Bran is a strange twist on that archetype; his omniscient view of the past and the present makes him a sort of flesh-and-blood A.I., blessed with better decision-making tools than anyone this side of IBM’s Watson. A dispassionate tautology of a person, he has all the answers because he knows everything. Does he have a core set of beliefs, in the same sense that Dany or Arya did? I’m not sure his Three-Eyed Raven body-share arrangement allows for the formation of subjective values.

There’s no question that Bran and his sassy council are better news for the people of Westeros than Cersei, Joffrey, the Mad King, Robert Baratheon—or, in all likelihood, Daenerys. But as a viewer, I shrugged. A happy ending isn’t the same thing as an ending satisfying enough to keep you up at night, thinking about how the show’s elemental questions were resolved (see: Six Feet Under, Mad Men and, just this week, Fleabag). In this case, it was all I could do to stay awake through the end credits.

It didn’t have to be this way. In its heyday, Game of Thrones was a political thriller more than a fantasy epic. Its struggle between would-be monarchs had depth because it was also a struggle between conflicting ideas about freedom, justice and leadership. Do good ends justify cruel means? Or should we, like Ned Stark, feel obligated to do the right thing even when it’s suicidal? When someone wrongs you, do you turn the other cheek or do you add their name to the kill list? Can any person be trusted with absolute power? It would’ve been nice if the show had followed these quandaries through to the end.

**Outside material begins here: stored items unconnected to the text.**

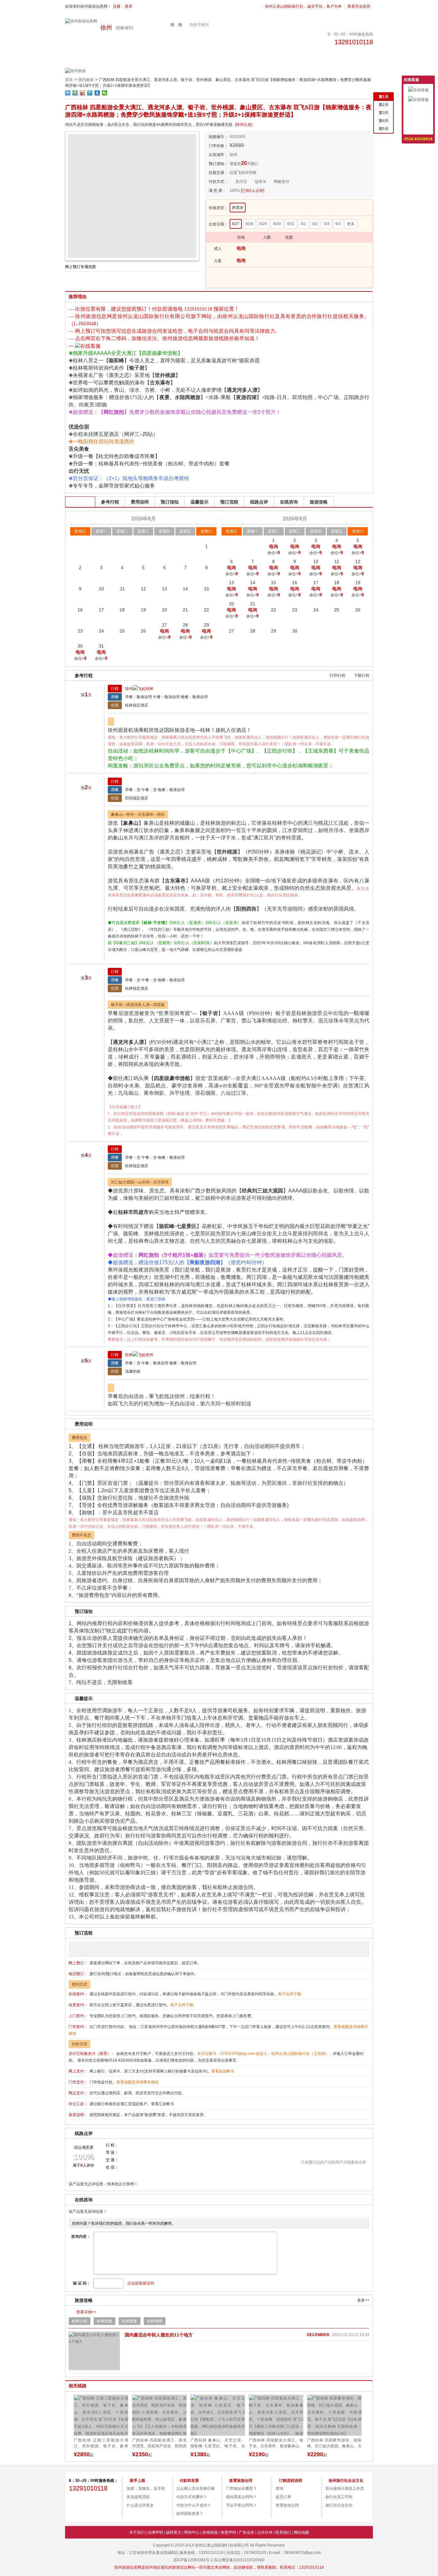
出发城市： (218, 154)
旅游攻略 (319, 501)
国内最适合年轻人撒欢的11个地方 (159, 2334)
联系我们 (283, 2532)
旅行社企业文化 (338, 2505)
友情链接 (210, 2532)
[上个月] (80, 518)
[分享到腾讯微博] (90, 92)
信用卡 (260, 181)
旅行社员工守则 (338, 2497)
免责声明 (228, 2532)
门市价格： (218, 145)
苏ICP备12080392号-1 (193, 2560)
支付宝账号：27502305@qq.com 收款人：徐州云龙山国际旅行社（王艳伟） (263, 2053)
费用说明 (140, 501)
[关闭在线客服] (431, 79)
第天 (384, 96)
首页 (69, 80)
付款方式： (218, 181)
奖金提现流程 (138, 2497)
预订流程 (229, 501)
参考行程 (110, 501)
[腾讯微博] (106, 2505)
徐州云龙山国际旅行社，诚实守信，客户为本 (303, 6)
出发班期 (80, 501)
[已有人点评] (252, 190)
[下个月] (358, 518)
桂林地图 (154, 2321)
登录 (128, 6)
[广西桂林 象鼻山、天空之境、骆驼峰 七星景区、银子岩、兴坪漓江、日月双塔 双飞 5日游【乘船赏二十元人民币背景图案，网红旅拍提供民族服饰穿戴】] (160, 2415)
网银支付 (281, 181)
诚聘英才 (173, 2532)
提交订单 (283, 2497)
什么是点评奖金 (140, 2505)
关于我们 (137, 2532)
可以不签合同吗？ (241, 2505)
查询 (279, 2488)
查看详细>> (86, 2312)
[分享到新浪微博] (82, 92)
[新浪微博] (81, 2505)
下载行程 (361, 675)
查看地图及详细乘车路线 (137, 2082)
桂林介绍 (79, 2321)
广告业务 (246, 2532)
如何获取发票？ (189, 2513)
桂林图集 (129, 2321)
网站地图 (301, 2532)
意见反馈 (418, 109)
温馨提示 (199, 501)
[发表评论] (333, 2151)
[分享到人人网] (97, 92)
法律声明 (155, 2532)
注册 (117, 6)
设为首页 (418, 119)
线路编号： (218, 137)
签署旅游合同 (287, 2505)
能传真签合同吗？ (241, 2497)
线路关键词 (199, 24)
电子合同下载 (289, 1994)
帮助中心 (191, 2532)
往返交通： (218, 172)
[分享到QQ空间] (75, 92)
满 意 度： (217, 190)
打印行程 (337, 675)
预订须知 (170, 501)
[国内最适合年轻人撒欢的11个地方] (94, 2351)
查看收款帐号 (222, 2071)
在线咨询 (289, 501)
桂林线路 (104, 2321)
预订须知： (218, 163)
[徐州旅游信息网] (81, 21)
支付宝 (241, 181)
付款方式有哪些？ (191, 2497)
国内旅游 (86, 80)
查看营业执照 (358, 6)
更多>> (363, 2300)
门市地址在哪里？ (241, 2488)
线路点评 (259, 501)
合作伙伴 (265, 2532)
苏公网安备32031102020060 (239, 2560)
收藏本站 (418, 128)
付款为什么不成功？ (193, 2505)
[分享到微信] (104, 92)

Daenerys Targaryen dies in Jon Snow's arms in the Game of Thrones series finale
Daenerys Targaryen dies in Jon Snow's arms in the Game of Thrones series finaleHelen Sloan—HBO

To its credit, the finale devoted more time to political debates than most episodes in the past three seasons. Mad Dany was struck down because she believed so deeply in the righteousness of her crusade against tyrants and masters that she no longer valued human life. (But wasn’t it kind of unsettling to watch Jon and Tyrion lament her fixation on freeing slaves to an extent that implied any sane monarchs could countenance some amount of slavery?) Drogon took up the anti-fascist position, directing his fire at the seat of power. Toward the end, when the Houses gathered to name a new leader, Samwell Tarly got big laughs with his wild plan for universal suffrage—a reminder, perhaps, of how backward Westeros remains. And aside from being a nice gesture for fans disappointed by the derailing of Dany’s girl-power train, Sansa’s queendom in the North resonates as a vindication of a self-sacrificing worldview we might call Starkism; putting your own life on the line for the good of others should at least buy you liberty. (Sansa also got the best line of the episode: “Uncle, please sit.”)

It all felt a little empty, though. By the finale, thorny ideological conflicts had been either dropped or reduced to morally straightforward questions like who’s brave and who’s a coward, who kills indiscriminately and who respect human life. I was stunned by the hollowness of Tyrion’s big speech to the other Westerosi aristocrats. “What unites people?” he asks, rhetorically. “Armies? Gold? Flags?” Of course not. “Stories,” he insists. “There’s nothing in the world more powerful than a good story. Nothing can stop it. No enemy can defeat it.” Bran’s backstory, apparently, made him the best choice to be king.

Macall B. Polay—HBO

I assume that the monologue—like Sam presenting the manuscript of A Song of Ice and Fire—was meant to be meta, a shout-out to the massive community the show has galvanized over the past eight years. (Harsher critics might also call it self-aggrandizing on the part of creators David Benioff and D.B. Weiss.) Yet what Tyrion neglects to mention is even more telling. A great story does more than just occupy its audience’s attention; it suggests something about the real world and how we might live in it. No one can deny that the physical embodiment of knowledge would make a pretty perfect leader. But until we have the option of being ruled by such a being, I’m not sure the end of Game of Thrones will have much to teach us.